### [GIVEN REQUEST]
In the items below, change every "Instruction:" to "Command:" and leave everything else unchanged.

· · ·

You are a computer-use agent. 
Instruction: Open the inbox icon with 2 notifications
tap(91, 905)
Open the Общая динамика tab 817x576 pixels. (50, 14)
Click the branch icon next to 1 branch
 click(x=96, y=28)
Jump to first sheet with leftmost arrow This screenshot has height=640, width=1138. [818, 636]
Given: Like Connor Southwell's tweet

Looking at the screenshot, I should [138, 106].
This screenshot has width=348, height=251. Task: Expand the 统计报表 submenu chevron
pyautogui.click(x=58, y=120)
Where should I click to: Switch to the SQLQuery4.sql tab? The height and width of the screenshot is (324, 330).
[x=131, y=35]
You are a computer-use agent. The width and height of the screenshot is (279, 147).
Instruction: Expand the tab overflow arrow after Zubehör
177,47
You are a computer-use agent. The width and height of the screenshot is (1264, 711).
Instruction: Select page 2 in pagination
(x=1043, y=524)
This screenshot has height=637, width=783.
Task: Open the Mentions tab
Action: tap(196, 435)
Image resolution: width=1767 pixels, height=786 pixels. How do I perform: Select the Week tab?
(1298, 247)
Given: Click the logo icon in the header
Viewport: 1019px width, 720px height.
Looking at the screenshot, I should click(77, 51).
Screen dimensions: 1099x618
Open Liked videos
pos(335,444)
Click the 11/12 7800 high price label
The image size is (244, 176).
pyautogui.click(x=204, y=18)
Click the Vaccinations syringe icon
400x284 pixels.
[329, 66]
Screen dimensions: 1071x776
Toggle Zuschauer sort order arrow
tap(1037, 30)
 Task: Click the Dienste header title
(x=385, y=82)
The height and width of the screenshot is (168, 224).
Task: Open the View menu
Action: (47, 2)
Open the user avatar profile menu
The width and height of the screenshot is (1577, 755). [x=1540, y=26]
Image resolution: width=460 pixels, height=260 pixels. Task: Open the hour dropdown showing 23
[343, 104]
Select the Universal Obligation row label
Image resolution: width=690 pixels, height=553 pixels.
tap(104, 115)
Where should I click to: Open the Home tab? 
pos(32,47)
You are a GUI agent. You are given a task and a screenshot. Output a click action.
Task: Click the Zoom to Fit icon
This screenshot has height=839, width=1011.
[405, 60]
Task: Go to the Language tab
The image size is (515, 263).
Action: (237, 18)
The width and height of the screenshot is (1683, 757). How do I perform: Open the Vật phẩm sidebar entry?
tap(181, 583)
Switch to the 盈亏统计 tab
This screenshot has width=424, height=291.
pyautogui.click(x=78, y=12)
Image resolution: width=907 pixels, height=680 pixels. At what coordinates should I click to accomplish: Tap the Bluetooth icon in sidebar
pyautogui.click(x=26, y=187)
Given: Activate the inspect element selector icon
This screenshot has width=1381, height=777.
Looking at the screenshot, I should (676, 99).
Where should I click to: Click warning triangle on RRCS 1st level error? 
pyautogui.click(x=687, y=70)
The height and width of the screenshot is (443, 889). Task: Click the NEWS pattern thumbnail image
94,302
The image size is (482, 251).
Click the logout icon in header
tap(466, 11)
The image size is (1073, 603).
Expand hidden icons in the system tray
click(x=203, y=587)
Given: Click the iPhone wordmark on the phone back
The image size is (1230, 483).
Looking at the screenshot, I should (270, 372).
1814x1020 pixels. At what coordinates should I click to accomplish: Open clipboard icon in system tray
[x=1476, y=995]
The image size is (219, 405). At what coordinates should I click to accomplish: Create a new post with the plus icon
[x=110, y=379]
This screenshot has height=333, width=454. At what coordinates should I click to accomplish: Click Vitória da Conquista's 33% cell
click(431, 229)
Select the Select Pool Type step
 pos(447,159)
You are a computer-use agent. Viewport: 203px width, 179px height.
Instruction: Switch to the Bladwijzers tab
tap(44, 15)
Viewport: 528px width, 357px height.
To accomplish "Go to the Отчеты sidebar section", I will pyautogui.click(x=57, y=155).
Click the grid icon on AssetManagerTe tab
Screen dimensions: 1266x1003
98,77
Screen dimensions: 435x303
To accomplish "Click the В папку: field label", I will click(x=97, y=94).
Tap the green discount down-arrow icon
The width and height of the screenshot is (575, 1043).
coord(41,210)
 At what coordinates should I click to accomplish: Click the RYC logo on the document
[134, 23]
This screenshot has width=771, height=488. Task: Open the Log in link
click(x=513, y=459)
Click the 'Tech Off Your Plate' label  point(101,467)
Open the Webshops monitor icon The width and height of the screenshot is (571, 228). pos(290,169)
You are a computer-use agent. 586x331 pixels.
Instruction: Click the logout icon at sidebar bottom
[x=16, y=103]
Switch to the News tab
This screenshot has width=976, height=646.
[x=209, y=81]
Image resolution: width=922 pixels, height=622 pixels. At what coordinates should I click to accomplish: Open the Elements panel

· · ·

### [THE OUTPUT]
You are a computer-use agent. 
Command: Open the inbox icon with 2 notifications
tap(91, 905)
Open the Общая динамика tab 817x576 pixels. (50, 14)
Click the branch icon next to 1 branch
 click(x=96, y=28)
Jump to first sheet with leftmost arrow This screenshot has height=640, width=1138. [818, 636]
Given: Like Connor Southwell's tweet

Looking at the screenshot, I should [138, 106].
This screenshot has width=348, height=251. Task: Expand the 统计报表 submenu chevron
pyautogui.click(x=58, y=120)
Where should I click to: Switch to the SQLQuery4.sql tab? The height and width of the screenshot is (324, 330).
[x=131, y=35]
You are a computer-use agent. The width and height of the screenshot is (279, 147).
Command: Expand the tab overflow arrow after Zubehör
177,47
You are a computer-use agent. The width and height of the screenshot is (1264, 711).
Command: Select page 2 in pagination
(x=1043, y=524)
This screenshot has height=637, width=783.
Task: Open the Mentions tab
Action: tap(196, 435)
Image resolution: width=1767 pixels, height=786 pixels. How do I perform: Select the Week tab?
(1298, 247)
Given: Click the logo icon in the header
Viewport: 1019px width, 720px height.
Looking at the screenshot, I should click(77, 51).
Screen dimensions: 1099x618
Open Liked videos
pos(335,444)
Click the 11/12 7800 high price label
The image size is (244, 176).
pyautogui.click(x=204, y=18)
Click the Vaccinations syringe icon
400x284 pixels.
[329, 66]
Screen dimensions: 1071x776
Toggle Zuschauer sort order arrow
tap(1037, 30)
 Task: Click the Dienste header title
(x=385, y=82)
The height and width of the screenshot is (168, 224).
Task: Open the View menu
Action: (47, 2)
Open the user avatar profile menu
The width and height of the screenshot is (1577, 755). [x=1540, y=26]
Image resolution: width=460 pixels, height=260 pixels. Task: Open the hour dropdown showing 23
[343, 104]
Select the Universal Obligation row label
Image resolution: width=690 pixels, height=553 pixels.
tap(104, 115)
Where should I click to: Open the Home tab? 
pos(32,47)
You are a GUI agent. You are given a task and a screenshot. Output a click action.
Task: Click the Zoom to Fit icon
This screenshot has height=839, width=1011.
[405, 60]
Task: Go to the Language tab
The image size is (515, 263).
Action: (237, 18)
The width and height of the screenshot is (1683, 757). How do I perform: Open the Vật phẩm sidebar entry?
tap(181, 583)
Switch to the 盈亏统计 tab
This screenshot has width=424, height=291.
pyautogui.click(x=78, y=12)
Image resolution: width=907 pixels, height=680 pixels. At what coordinates should I click to accomplish: Tap the Bluetooth icon in sidebar
pyautogui.click(x=26, y=187)
Given: Activate the inspect element selector icon
This screenshot has width=1381, height=777.
Looking at the screenshot, I should (676, 99).
Where should I click to: Click warning triangle on RRCS 1st level error? 
pyautogui.click(x=687, y=70)
The height and width of the screenshot is (443, 889). Task: Click the NEWS pattern thumbnail image
94,302
The image size is (482, 251).
Click the logout icon in header
tap(466, 11)
The image size is (1073, 603).
Expand hidden icons in the system tray
click(x=203, y=587)
Given: Click the iPhone wordmark on the phone back
The image size is (1230, 483).
Looking at the screenshot, I should (270, 372).
1814x1020 pixels. At what coordinates should I click to accomplish: Open clipboard icon in system tray
[x=1476, y=995]
The image size is (219, 405). At what coordinates should I click to accomplish: Create a new post with the plus icon
[x=110, y=379]
This screenshot has height=333, width=454. At what coordinates should I click to accomplish: Click Vitória da Conquista's 33% cell
click(431, 229)
Select the Select Pool Type step
 pos(447,159)
You are a computer-use agent. Viewport: 203px width, 179px height.
Command: Switch to the Bladwijzers tab
tap(44, 15)
Viewport: 528px width, 357px height.
To accomplish "Go to the Отчеты sidebar section", I will pyautogui.click(x=57, y=155).
Click the grid icon on AssetManagerTe tab
Screen dimensions: 1266x1003
98,77
Screen dimensions: 435x303
To accomplish "Click the В папку: field label", I will click(x=97, y=94).
Tap the green discount down-arrow icon
The width and height of the screenshot is (575, 1043).
coord(41,210)
 At what coordinates should I click to accomplish: Click the RYC logo on the document
[134, 23]
This screenshot has width=771, height=488. Task: Open the Log in link
click(x=513, y=459)
Click the 'Tech Off Your Plate' label  point(101,467)
Open the Webshops monitor icon The width and height of the screenshot is (571, 228). pos(290,169)
You are a computer-use agent. 586x331 pixels.
Command: Click the logout icon at sidebar bottom
[x=16, y=103]
Switch to the News tab
This screenshot has width=976, height=646.
[x=209, y=81]
Image resolution: width=922 pixels, height=622 pixels. At what coordinates should I click to accomplish: Open the Elements panel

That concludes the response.